NC Top 4 Trends in 2014 Land Sales

Real estate market trends in 2014 land sales show a recovery is slowly hitting the Old North State, buoyed by high-growth population

Real estate trends in 2014 land sales in North Carolina have stabilized (whew). As one expert notes, the leveling of sales prices and buyer’s willingness to pay have sorted themselves out “as both parties mediate new accords in the intrinsic value of real property in today’s economic climate.”  Read: you get what you agree/negotiate in the end.

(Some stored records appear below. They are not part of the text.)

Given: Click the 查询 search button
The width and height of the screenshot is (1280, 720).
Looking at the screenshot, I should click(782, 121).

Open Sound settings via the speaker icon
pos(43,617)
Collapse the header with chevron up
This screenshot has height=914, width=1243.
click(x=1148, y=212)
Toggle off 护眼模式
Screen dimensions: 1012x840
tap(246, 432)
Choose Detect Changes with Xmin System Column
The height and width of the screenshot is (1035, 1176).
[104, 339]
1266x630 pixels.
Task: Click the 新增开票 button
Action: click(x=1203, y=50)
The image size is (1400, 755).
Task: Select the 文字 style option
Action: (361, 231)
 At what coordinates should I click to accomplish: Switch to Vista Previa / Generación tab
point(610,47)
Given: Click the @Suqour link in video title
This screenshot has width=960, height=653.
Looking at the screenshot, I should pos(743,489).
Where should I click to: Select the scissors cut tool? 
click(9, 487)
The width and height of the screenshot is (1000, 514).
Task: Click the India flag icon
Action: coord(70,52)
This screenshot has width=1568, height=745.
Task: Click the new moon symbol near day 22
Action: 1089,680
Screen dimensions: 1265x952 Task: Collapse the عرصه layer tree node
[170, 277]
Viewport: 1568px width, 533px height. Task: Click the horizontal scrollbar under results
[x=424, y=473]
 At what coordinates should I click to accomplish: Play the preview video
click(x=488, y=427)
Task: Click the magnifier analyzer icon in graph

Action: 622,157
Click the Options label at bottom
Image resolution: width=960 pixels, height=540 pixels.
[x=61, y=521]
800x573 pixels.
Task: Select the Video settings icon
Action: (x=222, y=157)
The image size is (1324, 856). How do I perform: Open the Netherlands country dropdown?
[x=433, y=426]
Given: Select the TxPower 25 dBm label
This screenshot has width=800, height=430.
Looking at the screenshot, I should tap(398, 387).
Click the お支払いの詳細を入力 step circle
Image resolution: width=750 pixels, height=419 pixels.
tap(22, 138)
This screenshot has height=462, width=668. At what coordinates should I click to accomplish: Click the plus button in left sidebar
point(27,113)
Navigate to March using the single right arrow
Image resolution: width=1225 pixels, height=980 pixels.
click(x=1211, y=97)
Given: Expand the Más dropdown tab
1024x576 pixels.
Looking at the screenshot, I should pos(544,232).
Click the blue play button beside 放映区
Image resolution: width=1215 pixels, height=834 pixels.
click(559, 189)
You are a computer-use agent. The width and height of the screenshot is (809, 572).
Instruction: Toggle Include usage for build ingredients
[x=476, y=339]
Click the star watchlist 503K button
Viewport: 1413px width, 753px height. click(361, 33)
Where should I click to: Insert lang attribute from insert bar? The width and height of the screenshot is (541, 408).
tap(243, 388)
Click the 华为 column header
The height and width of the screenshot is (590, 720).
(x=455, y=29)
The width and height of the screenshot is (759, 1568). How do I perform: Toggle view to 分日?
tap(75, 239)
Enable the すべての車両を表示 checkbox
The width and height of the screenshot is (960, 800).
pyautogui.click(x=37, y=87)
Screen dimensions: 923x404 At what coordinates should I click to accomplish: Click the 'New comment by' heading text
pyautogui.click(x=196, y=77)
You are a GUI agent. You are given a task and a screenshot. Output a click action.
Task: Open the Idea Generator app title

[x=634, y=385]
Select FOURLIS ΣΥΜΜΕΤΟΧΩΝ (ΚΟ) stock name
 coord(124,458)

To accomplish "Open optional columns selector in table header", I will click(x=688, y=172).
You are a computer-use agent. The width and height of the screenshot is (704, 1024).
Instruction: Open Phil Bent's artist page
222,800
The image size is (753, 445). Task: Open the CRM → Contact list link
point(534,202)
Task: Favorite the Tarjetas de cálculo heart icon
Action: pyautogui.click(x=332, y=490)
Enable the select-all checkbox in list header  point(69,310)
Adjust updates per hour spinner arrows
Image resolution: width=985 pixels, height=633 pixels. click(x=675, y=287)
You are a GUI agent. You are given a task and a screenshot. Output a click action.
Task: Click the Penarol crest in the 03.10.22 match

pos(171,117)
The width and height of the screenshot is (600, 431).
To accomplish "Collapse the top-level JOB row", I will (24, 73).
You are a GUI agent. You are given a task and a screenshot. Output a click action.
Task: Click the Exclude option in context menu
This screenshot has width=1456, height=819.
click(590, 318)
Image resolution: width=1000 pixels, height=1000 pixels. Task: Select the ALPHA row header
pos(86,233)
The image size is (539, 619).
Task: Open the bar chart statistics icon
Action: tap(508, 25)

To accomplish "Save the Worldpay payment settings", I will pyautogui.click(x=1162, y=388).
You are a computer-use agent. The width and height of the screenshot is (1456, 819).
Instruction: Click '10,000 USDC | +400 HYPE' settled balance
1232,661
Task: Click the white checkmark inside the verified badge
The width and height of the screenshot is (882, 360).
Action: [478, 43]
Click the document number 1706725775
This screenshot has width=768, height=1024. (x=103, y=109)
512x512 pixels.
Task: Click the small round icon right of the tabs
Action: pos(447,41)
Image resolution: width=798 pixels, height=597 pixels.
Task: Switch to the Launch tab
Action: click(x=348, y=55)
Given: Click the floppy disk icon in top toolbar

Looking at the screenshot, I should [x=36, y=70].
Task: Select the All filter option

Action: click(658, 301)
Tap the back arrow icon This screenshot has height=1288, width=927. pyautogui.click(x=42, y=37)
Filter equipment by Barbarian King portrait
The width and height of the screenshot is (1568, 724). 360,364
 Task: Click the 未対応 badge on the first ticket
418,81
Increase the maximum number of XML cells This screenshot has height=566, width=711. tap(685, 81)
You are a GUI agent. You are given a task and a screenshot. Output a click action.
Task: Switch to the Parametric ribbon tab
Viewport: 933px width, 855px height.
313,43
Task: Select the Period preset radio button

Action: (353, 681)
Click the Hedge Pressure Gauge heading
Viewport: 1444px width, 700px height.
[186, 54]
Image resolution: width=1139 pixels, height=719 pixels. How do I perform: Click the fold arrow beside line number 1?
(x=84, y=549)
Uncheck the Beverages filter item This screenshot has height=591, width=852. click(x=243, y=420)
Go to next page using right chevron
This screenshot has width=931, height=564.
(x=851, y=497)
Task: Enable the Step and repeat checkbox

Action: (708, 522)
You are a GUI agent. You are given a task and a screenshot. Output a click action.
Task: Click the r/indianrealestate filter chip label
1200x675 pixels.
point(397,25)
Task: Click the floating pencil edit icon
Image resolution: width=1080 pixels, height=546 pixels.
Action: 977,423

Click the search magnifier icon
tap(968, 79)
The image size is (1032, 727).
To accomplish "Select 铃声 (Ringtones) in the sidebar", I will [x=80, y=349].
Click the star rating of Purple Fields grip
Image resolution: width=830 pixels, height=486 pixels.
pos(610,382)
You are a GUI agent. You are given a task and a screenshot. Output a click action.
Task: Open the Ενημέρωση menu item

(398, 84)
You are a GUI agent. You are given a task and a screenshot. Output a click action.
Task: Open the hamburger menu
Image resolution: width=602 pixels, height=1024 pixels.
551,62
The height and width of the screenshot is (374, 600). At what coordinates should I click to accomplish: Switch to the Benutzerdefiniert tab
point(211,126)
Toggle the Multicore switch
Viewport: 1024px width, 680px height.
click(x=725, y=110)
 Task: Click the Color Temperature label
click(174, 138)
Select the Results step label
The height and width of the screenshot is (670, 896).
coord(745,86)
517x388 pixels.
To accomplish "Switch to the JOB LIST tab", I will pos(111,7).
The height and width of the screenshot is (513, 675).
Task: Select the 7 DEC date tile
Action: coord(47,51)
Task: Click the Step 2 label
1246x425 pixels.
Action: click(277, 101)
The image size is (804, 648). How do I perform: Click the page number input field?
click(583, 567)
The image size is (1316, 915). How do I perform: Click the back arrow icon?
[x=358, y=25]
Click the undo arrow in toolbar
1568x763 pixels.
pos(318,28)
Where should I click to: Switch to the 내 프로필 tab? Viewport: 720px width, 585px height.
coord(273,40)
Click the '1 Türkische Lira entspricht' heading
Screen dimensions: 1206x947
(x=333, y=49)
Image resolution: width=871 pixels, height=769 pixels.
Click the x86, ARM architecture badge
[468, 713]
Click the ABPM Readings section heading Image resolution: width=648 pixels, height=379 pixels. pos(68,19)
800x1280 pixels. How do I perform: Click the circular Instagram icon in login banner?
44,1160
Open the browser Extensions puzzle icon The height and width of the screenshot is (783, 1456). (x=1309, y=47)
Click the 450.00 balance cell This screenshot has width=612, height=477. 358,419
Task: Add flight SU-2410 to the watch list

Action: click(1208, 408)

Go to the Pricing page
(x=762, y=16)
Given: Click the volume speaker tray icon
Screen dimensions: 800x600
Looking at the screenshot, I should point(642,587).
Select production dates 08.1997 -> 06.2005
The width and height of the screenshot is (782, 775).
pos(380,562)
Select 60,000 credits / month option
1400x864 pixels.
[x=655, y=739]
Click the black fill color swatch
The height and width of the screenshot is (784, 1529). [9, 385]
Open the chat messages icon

  1. Lending is beginning to loosen.  When the housing bubble burst in 2007, owners saw future profits on their property slip away. Buyers, on the other hand, entered a somewhat hostile climate in which banks were unwilling to lend without sterling guarantees of a buyer’s ability, and willingness to pay – the latter a result of homeowners who simply walked away from “underwater” mortgages.
  2. Population growth in North Carolina continues.  According to Drexel University’s College of Information Science and Technology, North Carolina is the 10th most populous state with more than 9.5 million people.  Considering the US is growing at its most sluggish pace since WWII, NC’s population grew by 18% during the years of 2000 and 2010.  “The good news is that North Carolina remains and extraordinarily attractive place to live and raise a family and do business,” said Ferrel Guillory, director of the Program on Public Life at UNC-Chapel Hill.
  3. Home sales and prices will continue to increase – slowly.  In the post-recession, lingering high-unemployment era of North Carolina real estate, prices for condos and townhouses have risen slightly, from $191,000 to $197,000.  In the commercial real estate market, office building leases and construction are finally turning the corner and are beginning to show signs of recovery.  According to Avison Young (formerly Grubb & Ellis | Thomas Lindermann Graham) in their 2013 annual commercial real estate industry report, North Carolina commercial property leases and sales are increasing in volume and are expected to hold or increase slightly in pricing over the following year.
  4. The same is true for land and farm prices across the U.S. A sampling of properties being sold in the last couple of years, ranging from ¾ of an acre to more than 350 acres, shows that even though they commanded less than pre-recession prices, they were still more than they were thirty years ago, when farm and land prices plummeted more than 25 percent. Overall, North Carolina farm and ranch land values rose 6.4 percent in 2011, according to the National Agricultural Statistics Service, with prices continuing to trend slightly upward during 2012 through 2013.   This trend is expected to continue in 2014.